*Records to process*.
--------------------------------

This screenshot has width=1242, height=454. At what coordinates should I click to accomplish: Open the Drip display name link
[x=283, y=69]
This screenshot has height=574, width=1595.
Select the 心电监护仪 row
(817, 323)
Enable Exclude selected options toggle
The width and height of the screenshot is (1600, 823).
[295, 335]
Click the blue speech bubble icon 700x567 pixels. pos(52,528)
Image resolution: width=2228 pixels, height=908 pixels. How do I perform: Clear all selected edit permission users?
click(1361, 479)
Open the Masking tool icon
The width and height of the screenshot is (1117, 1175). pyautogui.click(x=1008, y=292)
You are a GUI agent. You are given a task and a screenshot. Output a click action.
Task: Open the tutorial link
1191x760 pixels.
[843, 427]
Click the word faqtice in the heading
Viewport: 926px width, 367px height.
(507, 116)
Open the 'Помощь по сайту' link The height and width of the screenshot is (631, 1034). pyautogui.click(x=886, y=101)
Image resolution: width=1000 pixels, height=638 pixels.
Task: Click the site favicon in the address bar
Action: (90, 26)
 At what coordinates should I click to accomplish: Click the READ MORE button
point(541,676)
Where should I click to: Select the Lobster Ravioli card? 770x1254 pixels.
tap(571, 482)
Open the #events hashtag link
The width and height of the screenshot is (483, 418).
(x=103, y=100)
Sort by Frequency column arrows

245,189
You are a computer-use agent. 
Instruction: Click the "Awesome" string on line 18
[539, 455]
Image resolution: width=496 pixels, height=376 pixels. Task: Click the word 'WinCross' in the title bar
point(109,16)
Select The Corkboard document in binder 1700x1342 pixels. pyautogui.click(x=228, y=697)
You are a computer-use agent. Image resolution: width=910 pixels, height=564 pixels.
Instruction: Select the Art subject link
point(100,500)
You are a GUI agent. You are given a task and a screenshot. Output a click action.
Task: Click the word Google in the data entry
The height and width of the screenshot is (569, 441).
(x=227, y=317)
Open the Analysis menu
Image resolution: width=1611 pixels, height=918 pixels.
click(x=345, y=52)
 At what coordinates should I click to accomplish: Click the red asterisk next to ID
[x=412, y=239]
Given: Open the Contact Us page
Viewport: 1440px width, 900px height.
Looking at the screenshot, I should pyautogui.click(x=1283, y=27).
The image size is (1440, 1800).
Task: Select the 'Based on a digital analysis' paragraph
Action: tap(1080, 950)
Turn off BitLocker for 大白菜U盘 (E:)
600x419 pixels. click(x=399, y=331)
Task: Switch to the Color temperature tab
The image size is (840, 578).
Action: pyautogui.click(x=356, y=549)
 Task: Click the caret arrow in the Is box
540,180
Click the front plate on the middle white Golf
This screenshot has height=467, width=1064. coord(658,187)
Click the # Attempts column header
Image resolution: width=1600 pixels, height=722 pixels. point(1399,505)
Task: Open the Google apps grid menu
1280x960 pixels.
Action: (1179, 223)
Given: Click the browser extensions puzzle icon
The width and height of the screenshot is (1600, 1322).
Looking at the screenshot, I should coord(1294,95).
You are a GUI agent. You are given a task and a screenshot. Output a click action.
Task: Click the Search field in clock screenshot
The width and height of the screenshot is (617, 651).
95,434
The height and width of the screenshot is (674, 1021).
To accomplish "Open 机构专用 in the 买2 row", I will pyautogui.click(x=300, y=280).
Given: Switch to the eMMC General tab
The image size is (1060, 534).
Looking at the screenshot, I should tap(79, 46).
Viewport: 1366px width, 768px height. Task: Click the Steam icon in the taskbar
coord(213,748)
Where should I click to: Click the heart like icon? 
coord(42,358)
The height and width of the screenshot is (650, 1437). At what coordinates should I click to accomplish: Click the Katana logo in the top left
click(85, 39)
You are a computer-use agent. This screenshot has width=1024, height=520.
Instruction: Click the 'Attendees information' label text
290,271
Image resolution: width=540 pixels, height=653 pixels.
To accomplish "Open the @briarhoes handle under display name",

--------------------------------

Write out exactly, please, the lines beginning at the start of the material and ending with the line that holds "Task: Click the word Google in the data entry", both included.

This screenshot has width=1242, height=454. At what coordinates should I click to accomplish: Open the Drip display name link
[x=283, y=69]
This screenshot has height=574, width=1595.
Select the 心电监护仪 row
(817, 323)
Enable Exclude selected options toggle
The width and height of the screenshot is (1600, 823).
[295, 335]
Click the blue speech bubble icon 700x567 pixels. pos(52,528)
Image resolution: width=2228 pixels, height=908 pixels. How do I perform: Clear all selected edit permission users?
click(1361, 479)
Open the Masking tool icon
The width and height of the screenshot is (1117, 1175). pyautogui.click(x=1008, y=292)
You are a GUI agent. You are given a task and a screenshot. Output a click action.
Task: Open the tutorial link
1191x760 pixels.
[843, 427]
Click the word faqtice in the heading
Viewport: 926px width, 367px height.
(507, 116)
Open the 'Помощь по сайту' link The height and width of the screenshot is (631, 1034). pyautogui.click(x=886, y=101)
Image resolution: width=1000 pixels, height=638 pixels.
Task: Click the site favicon in the address bar
Action: (90, 26)
 At what coordinates should I click to accomplish: Click the READ MORE button
point(541,676)
Where should I click to: Select the Lobster Ravioli card? 770x1254 pixels.
tap(571, 482)
Open the #events hashtag link
The width and height of the screenshot is (483, 418).
(x=103, y=100)
Sort by Frequency column arrows

245,189
You are a computer-use agent. 
Instruction: Click the "Awesome" string on line 18
[539, 455]
Image resolution: width=496 pixels, height=376 pixels. Task: Click the word 'WinCross' in the title bar
point(109,16)
Select The Corkboard document in binder 1700x1342 pixels. pyautogui.click(x=228, y=697)
You are a computer-use agent. Image resolution: width=910 pixels, height=564 pixels.
Instruction: Select the Art subject link
point(100,500)
You are a GUI agent. You are given a task and a screenshot. Output a click action.
Task: Click the word Google in the data entry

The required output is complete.